2. First I created the .odt stream and wrote the content there and later exported all that to .pdf.
Will surely try this,hope it'll be really helpful stuff for the techies who are working on indic language pdf creation :)
ReplyDeleteThanks,
Barkha
I used JDK 1.4 and OpenOffice 2.4.0.
ReplyDeleteIn a testing I found that; I am able to create a bold indic text in ".odt" file, but when I am exporting that to ".pdf", it is ignoring the boldness of the indic letters. But for English it is working fine. I think it is a bug in the PDF Exporter in OpenOffice 2.4.0.
Confirmed the same by manually checking with OpenOffice Writer (2.4.0) by exporting the ".odt" to ".pdf".
I will soon check this with JDK 1.6 and OpenOffice 3.x.x(latest).
When I tested the same in solaris/unix/linux, the program got stuck while connecting to openoffice.
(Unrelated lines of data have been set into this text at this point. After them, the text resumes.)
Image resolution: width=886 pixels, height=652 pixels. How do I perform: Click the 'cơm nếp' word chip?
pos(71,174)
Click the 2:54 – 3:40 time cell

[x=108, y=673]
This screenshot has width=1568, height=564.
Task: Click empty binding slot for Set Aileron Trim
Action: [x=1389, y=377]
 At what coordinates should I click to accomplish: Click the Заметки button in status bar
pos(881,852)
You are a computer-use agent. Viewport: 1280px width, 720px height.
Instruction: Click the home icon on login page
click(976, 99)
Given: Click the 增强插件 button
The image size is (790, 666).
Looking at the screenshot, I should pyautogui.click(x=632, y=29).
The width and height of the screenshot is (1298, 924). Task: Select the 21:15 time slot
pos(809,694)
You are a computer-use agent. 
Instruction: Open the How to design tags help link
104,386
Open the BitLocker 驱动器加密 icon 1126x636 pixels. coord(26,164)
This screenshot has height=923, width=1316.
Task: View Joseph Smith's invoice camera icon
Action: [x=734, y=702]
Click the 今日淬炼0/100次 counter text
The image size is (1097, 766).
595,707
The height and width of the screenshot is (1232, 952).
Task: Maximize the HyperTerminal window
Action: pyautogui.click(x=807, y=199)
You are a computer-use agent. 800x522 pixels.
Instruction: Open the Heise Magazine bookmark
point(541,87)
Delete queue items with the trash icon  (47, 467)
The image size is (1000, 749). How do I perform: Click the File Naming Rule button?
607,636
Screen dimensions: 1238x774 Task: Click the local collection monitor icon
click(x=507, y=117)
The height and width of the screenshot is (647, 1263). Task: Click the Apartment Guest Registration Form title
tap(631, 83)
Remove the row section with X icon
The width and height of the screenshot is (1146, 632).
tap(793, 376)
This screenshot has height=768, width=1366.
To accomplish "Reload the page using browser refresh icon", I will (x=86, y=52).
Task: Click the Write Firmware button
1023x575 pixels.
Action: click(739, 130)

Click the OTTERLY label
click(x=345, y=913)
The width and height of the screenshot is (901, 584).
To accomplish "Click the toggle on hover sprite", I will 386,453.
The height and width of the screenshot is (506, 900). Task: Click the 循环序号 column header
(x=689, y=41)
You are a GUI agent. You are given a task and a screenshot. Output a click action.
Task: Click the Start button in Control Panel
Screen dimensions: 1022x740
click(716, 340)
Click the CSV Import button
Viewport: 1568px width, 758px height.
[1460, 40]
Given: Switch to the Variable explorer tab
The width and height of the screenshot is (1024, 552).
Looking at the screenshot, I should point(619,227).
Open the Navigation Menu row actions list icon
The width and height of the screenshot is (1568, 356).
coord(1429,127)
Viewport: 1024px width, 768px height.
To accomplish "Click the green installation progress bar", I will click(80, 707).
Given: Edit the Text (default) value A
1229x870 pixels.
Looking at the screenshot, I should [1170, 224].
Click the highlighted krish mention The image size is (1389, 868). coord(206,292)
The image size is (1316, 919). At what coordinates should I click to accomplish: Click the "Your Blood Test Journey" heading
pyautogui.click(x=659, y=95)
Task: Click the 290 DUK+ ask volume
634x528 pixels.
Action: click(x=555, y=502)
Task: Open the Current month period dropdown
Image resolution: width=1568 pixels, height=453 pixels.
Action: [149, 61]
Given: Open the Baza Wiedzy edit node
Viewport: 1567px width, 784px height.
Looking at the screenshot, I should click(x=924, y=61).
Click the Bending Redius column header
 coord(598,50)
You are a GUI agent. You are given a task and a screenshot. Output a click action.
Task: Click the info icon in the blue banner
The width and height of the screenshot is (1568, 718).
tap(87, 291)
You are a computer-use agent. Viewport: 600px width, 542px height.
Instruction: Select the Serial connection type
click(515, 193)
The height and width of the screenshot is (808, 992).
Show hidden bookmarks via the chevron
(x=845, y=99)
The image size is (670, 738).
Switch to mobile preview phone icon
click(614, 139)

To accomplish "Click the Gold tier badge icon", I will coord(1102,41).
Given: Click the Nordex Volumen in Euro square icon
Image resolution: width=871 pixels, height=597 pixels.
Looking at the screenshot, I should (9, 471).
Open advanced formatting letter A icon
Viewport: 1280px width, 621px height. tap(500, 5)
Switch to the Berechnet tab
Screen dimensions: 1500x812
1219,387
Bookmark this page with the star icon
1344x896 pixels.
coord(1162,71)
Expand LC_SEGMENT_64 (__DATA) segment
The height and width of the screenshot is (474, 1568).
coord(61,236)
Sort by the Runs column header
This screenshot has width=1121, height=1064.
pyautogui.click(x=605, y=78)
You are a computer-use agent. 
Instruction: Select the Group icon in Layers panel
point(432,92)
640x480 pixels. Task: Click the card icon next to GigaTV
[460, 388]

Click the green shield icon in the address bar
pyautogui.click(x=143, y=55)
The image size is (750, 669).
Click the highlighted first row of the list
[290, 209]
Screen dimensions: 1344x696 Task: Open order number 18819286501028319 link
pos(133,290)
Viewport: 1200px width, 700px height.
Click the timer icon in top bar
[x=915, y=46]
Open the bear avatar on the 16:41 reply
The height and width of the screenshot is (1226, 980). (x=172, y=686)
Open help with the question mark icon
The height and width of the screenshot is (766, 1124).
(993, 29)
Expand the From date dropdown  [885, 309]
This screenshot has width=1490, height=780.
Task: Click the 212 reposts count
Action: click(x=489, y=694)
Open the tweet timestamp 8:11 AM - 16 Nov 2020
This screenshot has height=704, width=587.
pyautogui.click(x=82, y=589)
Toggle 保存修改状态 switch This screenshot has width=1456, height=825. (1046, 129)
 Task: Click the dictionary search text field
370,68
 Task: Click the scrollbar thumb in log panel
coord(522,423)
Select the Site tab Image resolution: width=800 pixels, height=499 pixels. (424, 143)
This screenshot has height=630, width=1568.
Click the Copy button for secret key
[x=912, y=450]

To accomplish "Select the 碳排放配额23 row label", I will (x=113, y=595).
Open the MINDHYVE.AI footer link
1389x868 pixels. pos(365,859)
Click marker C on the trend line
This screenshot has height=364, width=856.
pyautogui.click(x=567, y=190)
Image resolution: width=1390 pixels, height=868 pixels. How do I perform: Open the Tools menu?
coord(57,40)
After tracking the processes and ports, I came to know the particular port was already in use by other process. So just changed the port in my program and it worked.
ReplyDeleteTo see the processes of a user
ps -ef | grep satish
To see the process tree for a user
ptree satish
To see if a port is already been used
netstat | grep 1280
In Solaris 10 the PDFs were coming with junk characters. I installed the related fonts to OpenOffice using one GUI tool "/opt/openoffice.org2.4/program/spadmin". I used the same font, what I was using in windows. And the problem was resolved.